Poeta lindamente homenageado aqui por teu pai e por ti trazido! beijos,lindo domingo!chica
Querida amiga, adorei este regresso ao passado, à deliciosa ingenuidade de João de Deus.
Obrigada pelo teu comentário carinhoso.
Tem um feliz domingo.
Me ha gustado en él que hiciese una campaña contra el analfabetismo y que fue adoptado en todo el país.
Un abrazo
Muito interessante :)
beijinho com cheiro a musgo e caruma...
Olá Lisa, maravilhoso minha amiga, demorou a tirar o curso, mas se assim não fosse não tinha feito tantos poemas. As tricanas o inspiravam por certo. Adorei. Beijos com carinho
Mais um excelente momento poético que os teu pai nos proporciona.
Lisa, querida amiga, tem um bom resto de domingo e, dado que posso não voltar aqui antes, aproveito para te desejar um Feliz Natal, para ti e para os teus.
Beijo.
Olha a minha ignorância.
Associava sempre João de Deus à Cartilha.
Obrigado por tão proveitosa lição.
Verseja duma forma simples e tão autêntica.
Até me comoveu.
Obrigado.
Um beijinho
Uma bela resenha de um poeta que embora não aprecie muito, é um dos grandes nomes da nossa poesia.
Beijinhos e boa semana
João de Deus, um grande poeta, por vezes esquecido.
Aqui, foi justamente relembrado e homenageado.
Um grande abraço.
M. Emília
Sempre a fazer-nos aprender e viajar.
Para alé de toda a informação da vida deste grande poeta, quero deixar aqui a minha profunda admiração pelos poemas de seu pai.
Beijos Elisa
Belas escolhas dos poemas de João de Deus que penso ter sabido muito pouco,
achei todas muito interessantes , com destaque para 'os meus namorados '... porque a vida é curta mesmo nao?

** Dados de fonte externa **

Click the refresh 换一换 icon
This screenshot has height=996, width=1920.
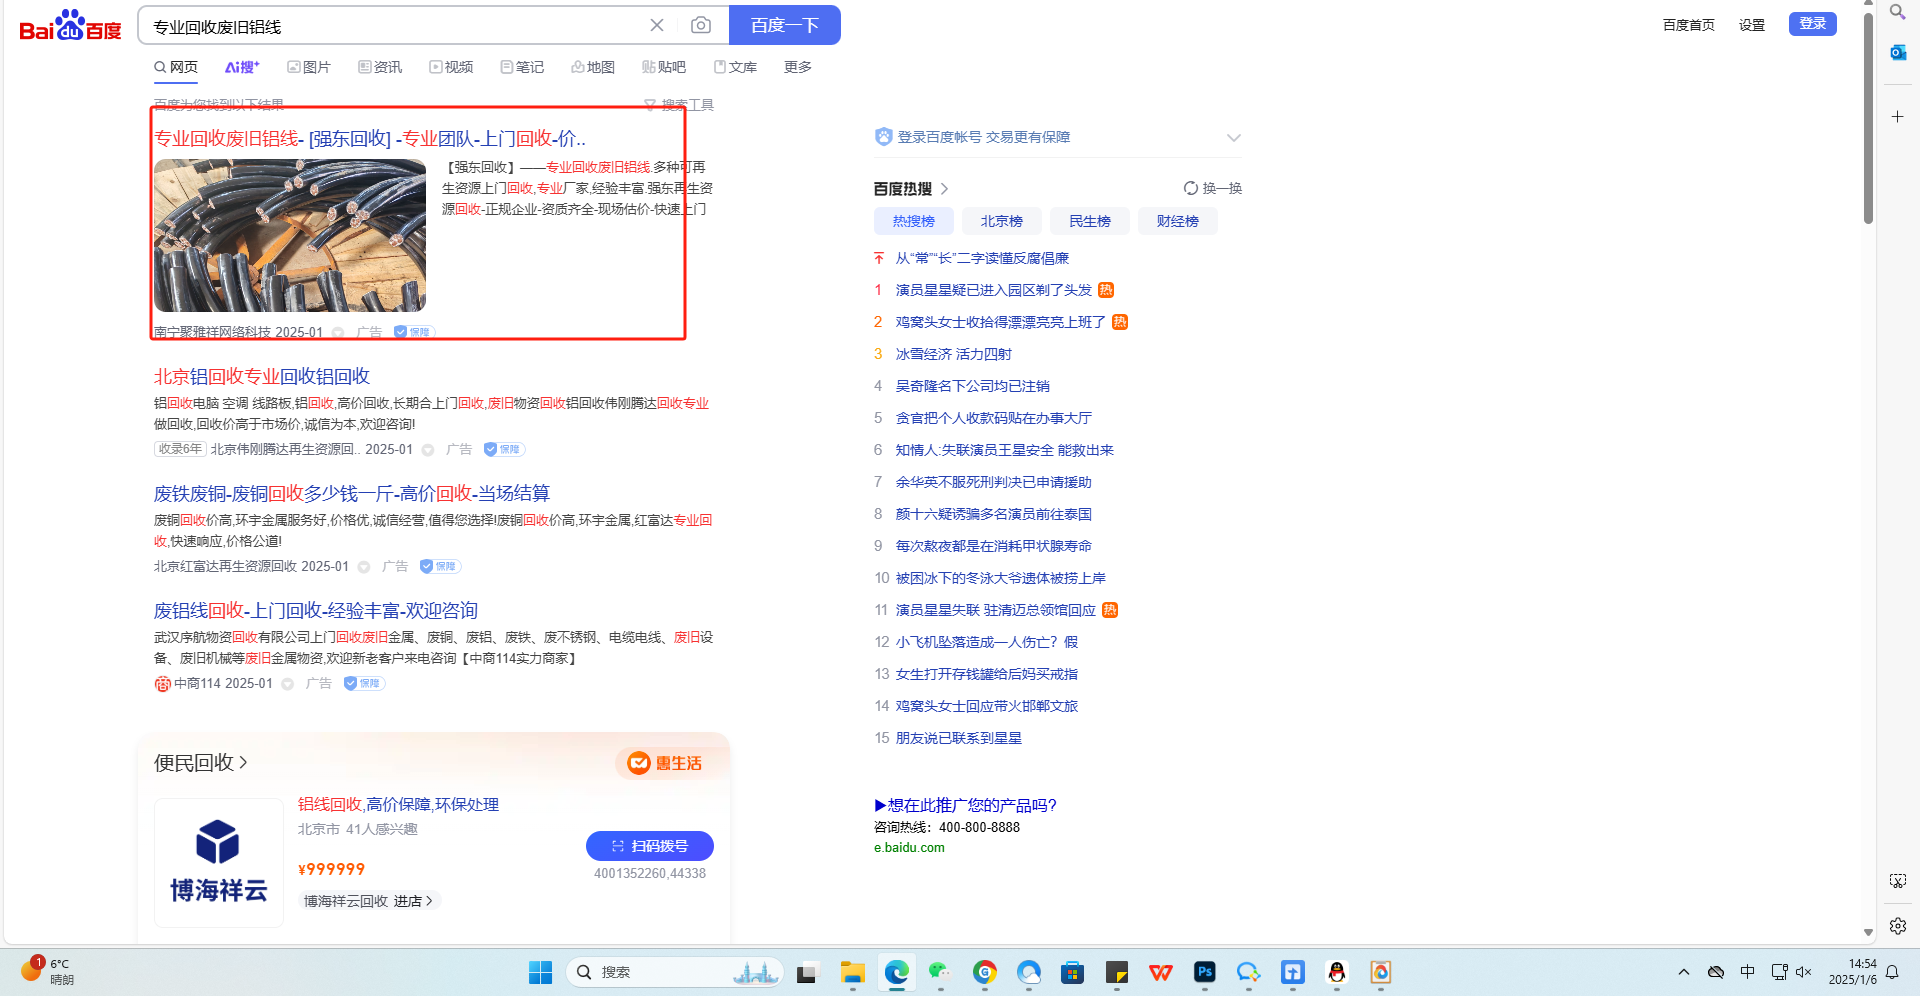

Gostei muito dessa entrada do seu pai, sempre literato ,nos pondo a pensar e a saber mais sobre nossos grande homens do passado,
_os de hoje contam-se nos dedos... hem? rs
abraços aos dois Fardilhas queridos, pai e filha
beijinhos também
Lindas e singelas poesias. Adoro poesia obrigada por compartilhar um assunto super interessante, fiquei curiosa de conhecer essa cartilha de alfabetização. Como professora me interesso por técnicas e formas diferente de alfabetizar.
Bjos linda e tenha uma ótima semana.
Obrigada, Lisa e ao teu pai também por me terem recordado João de Deus. Claro que o estudei, mas...onde já lá vai!!! A gente esquece! Gostei muito de o conhecer, porque aqui em Famalicão, por trás do prédio onde moro e onde os meus pais vivem quando cá vêm existe uma rua chamada João de Deus. Agora, sim, sei quem é, ou melhor, recordei parte do que aprendi quando estudei. Beijinhos, amiga e já agora aproveito para te desejar um Natal muito feliz junto dos teus queridos e que este espírito que se vive agora permaneça nos vossos dias sempre, pois Natal tem que ser todos os dias. Fica bem e muito obrigada pelo carinho que sempre recebo de ti. Até breve.
Emília
Querida Lisa,
Tens um selo por lá.
Beijinho
Que maravilha ter um pai assim criativo! A Lisa enche-o de abraços, não enche?